> [TASK LIST]
1 - In the article on Dr. Rena Malik's testosterone claims, copy the passage that begins with the words containing "What did @renamalikmd" and ends with "meaningless without context.".
2 - Translate this sentence from the article on Dr. Rena Malik's testosterone claims into Spanish: "To be fair, she did not recommend a treatment, cite a specific threshold, or make any diagnostic claims."
3 - Continue the article on Dr. Rena Malik's testosterone claims from the point where it stops.

> [PAGE TEXT]
=======
What did @renamalikmd actually say?
Dr. Rena Malik made two core claims in this short clip. First, that testosterone deficiency is present in "20 to 50% of men." Second, that low testosterone can show up as decreased libido, difficulty achieving orgasm, and trouble getting erections. She also framed testosterone production as important for "a number of bodily functions," which is accurate but vague enough to be almost meaningless without context.
To be fair, she did not recommend a treatment, cite a specific threshold, or make any diagnostic claims. She kept it descriptive. That matters when evaluating how responsible this video actually is.
Does the science back this up?
The 20 to 50% figure is where things get complicated, and Dr. Malik deserves some scrutiny here. That range is technically defensible, but it is so wide that it borders on misleading without context.
The lower end of that estimate often comes from studies using clinical definitions of hypogonadism, where serum total testosterone falls below roughly 300 ng/dL alongside symptoms. The Massachusetts Male Aging Study (Araujo et al., 2007, Journal of Clinical Endocrinology and Metabolism) estimated symptomatic androgen deficiency in about 6% of men aged 30 to 79, which is dramatically lower than 20%. The upper end of Dr. Malik's range likely reflects studies that use broader definitions, including subclinical or age-related decline, sometimes called late-onset hypogonadism. Wang et al. (2008, European Journal of Endocrinology) found prevalence estimates climbing sharply when age and obesity are factored in, sometimes exceeding 40% in older or metabolically unhealthy populations. So the 20 to 50% figure is not fabricated, but presenting it without clarifying that it depends heavily on how you define deficiency, and in which population, flattens a genuinely complex picture.
What did they get wrong (or right)?
The sexual symptoms she listed, decreased libido, difficulty achieving orgasm, and difficulty obtaining erections, are well-supported in the literature as recognized symptoms of low testosterone. The Endocrine Society's clinical practice guideline (Bhasin et al., 2018, Journal of Clinical Endocrinology and Metabolism) includes all three as part of the diagnostic symptom cluster for hypogonadism. Credit where it's due: she got that part right.
=======
> [EXTRACTED RECORDS]
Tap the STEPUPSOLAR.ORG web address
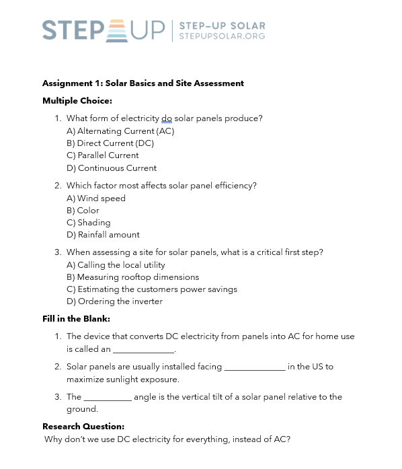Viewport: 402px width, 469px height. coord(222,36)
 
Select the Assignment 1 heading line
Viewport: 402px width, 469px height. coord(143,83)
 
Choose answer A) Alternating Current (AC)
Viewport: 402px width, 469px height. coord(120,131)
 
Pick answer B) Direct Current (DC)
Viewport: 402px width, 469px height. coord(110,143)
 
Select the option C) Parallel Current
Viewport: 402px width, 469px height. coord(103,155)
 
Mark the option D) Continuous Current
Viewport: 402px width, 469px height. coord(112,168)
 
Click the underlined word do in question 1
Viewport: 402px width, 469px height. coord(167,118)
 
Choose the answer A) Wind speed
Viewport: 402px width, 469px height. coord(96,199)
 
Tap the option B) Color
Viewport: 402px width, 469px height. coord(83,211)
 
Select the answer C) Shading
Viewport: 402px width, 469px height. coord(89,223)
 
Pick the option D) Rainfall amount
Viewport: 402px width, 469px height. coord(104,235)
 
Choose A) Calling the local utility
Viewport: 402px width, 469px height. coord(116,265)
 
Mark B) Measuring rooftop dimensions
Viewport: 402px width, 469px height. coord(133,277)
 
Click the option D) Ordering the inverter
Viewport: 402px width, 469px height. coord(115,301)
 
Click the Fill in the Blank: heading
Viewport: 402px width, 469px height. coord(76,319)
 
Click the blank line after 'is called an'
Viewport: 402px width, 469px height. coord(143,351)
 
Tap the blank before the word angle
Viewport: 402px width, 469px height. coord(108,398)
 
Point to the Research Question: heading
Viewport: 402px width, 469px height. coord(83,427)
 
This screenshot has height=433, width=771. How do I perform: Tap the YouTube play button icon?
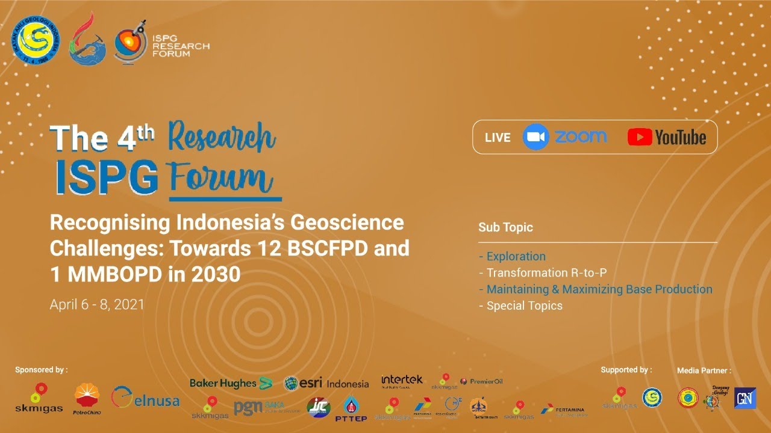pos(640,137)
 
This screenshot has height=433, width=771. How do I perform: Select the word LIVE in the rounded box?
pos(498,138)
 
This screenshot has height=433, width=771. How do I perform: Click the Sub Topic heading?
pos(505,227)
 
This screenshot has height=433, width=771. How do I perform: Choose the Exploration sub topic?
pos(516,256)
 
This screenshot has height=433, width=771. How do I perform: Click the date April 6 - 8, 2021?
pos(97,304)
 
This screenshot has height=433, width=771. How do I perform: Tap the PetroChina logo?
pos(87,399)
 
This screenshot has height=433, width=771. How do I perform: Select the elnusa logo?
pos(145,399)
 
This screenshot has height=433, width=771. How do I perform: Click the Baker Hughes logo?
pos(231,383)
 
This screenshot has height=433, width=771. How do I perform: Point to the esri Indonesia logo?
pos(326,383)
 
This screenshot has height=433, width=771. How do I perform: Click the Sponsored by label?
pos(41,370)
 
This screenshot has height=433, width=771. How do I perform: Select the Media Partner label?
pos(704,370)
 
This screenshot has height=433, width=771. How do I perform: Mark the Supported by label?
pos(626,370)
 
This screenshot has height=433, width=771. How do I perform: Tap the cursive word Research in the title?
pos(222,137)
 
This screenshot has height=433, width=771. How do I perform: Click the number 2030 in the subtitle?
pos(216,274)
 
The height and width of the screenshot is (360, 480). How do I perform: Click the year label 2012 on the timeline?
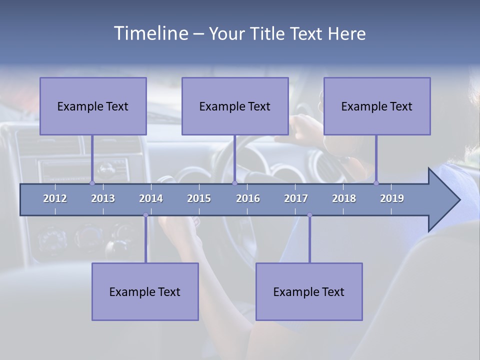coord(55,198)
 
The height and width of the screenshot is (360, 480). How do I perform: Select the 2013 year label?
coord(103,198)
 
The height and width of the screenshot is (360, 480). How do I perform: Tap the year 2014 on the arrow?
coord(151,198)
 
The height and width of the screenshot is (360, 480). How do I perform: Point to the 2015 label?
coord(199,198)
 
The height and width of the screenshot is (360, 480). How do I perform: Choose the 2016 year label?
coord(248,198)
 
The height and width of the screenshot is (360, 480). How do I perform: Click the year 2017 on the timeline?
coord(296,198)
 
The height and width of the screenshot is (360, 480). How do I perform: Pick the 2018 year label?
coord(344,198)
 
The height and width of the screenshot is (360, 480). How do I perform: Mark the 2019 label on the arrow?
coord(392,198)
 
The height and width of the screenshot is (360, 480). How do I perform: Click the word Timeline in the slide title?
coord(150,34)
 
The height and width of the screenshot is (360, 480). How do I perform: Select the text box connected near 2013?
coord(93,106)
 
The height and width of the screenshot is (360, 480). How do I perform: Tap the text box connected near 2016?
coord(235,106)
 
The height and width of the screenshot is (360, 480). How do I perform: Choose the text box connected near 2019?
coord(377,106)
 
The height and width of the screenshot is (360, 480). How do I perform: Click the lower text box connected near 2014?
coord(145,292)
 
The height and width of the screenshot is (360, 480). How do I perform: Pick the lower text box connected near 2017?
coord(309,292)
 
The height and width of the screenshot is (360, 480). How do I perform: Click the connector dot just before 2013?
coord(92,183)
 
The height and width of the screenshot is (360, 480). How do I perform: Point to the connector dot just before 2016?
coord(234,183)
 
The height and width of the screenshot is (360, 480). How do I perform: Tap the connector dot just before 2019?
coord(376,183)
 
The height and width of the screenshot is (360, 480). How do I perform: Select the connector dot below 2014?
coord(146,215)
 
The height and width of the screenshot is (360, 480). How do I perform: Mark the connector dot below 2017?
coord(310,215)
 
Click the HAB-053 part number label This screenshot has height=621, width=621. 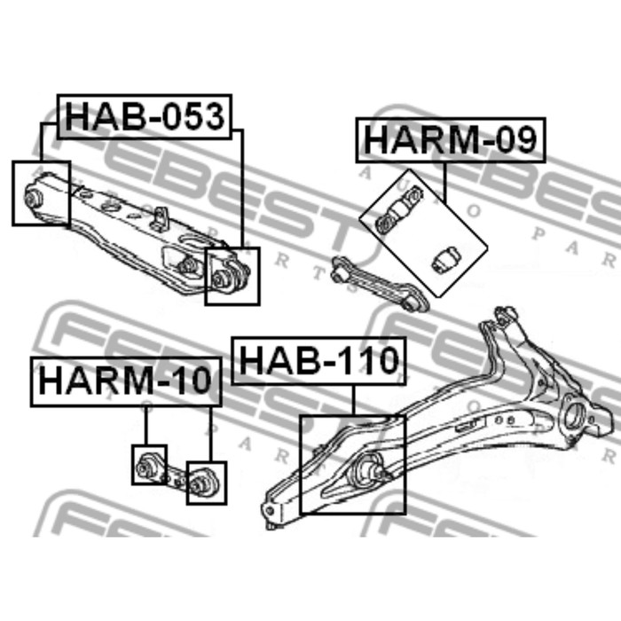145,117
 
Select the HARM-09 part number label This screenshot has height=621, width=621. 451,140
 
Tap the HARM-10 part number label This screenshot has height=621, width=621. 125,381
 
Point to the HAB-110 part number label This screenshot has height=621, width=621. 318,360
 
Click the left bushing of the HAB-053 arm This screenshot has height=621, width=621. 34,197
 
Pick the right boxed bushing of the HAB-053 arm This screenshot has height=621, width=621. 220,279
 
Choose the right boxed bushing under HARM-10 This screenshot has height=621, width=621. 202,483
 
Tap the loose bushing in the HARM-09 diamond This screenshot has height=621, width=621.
=======
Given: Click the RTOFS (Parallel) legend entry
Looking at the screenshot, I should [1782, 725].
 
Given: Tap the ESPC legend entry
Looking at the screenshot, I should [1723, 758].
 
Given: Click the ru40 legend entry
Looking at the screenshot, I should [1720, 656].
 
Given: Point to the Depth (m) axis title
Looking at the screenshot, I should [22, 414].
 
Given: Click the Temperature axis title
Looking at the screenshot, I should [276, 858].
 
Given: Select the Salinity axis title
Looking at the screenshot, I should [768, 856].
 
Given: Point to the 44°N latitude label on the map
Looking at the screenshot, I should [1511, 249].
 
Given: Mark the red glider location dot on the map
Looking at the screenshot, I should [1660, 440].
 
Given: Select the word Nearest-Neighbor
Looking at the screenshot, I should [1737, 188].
=======
> [ANSWER LIST]
1 -
What did @renamalikmd actually say?
Dr. Rena Malik made two core claims in this short clip. First, that testosterone deficiency is present in "20 to 50% of men." Second, that low testosterone can show up as decreased libido, difficulty achieving orgasm, and trouble getting erections. She also framed testosterone production as important for "a number of bodily functions," which is accurate but vague enough to be almost meaningless without context.

2 - Para ser justos, ella no recomendó ningún tratamiento, no citó un umbral específico ni hizo ninguna afirmación diagnóstica.

3 -
What she got wrong, or at least sloppy, is the prevalence number. Saying "20 to 50%" without specifying age group, diagnostic criteria, or comorbidity status is the kind of stat that sounds authoritative but actually tells you very little. It's the difference between saying "some people get headaches" and citing a specific population study. The Travison et al. (2007, Journal of Clinical Endocrinology and Metabolism) analysis of secular trends in testosterone levels found real population-level declines over decades, but still did not place clinical deficiency anywhere near 50% of all men. Framing it as just "common" without that nuance oversimplifies.
What should you actually know?
Low testosterone is real, and it does affect sexual function. But the definition of "deficiency" is genuinely contested in endocrinology, and that matters if you are considering evaluation or treatment.
Most major endocrine organizations define biochemical hypogonadism as total testosterone consistently below 300 ng/dL, confirmed on at least two morning measurements, combined with symptoms. Symptoms alone are not enough. A single low lab value is not enough either. The Endocrine Society guideline (Bhasin et al., 2018) explicitly warns against diagnosing based on symptoms alone because many overlap with depression, sleep apnea, obesity, and other treatable conditions.
If you are experiencing low libido, erection difficulties, or fatigue, the right first step is a conversation with a licensed clinician who will order the right labs, at the right time of day, and rule out other causes before jumping to any conclusions about testosterone. A short Instagram reel, however well-intentioned, is not a diagnostic tool.
- Always confirm low testosterone with two fasting morning blood draws before acting on results.
- Sexual symptoms alone do not confirm low testosterone.
- Age, weight, sleep quality, and medications all independently affect testosterone levels.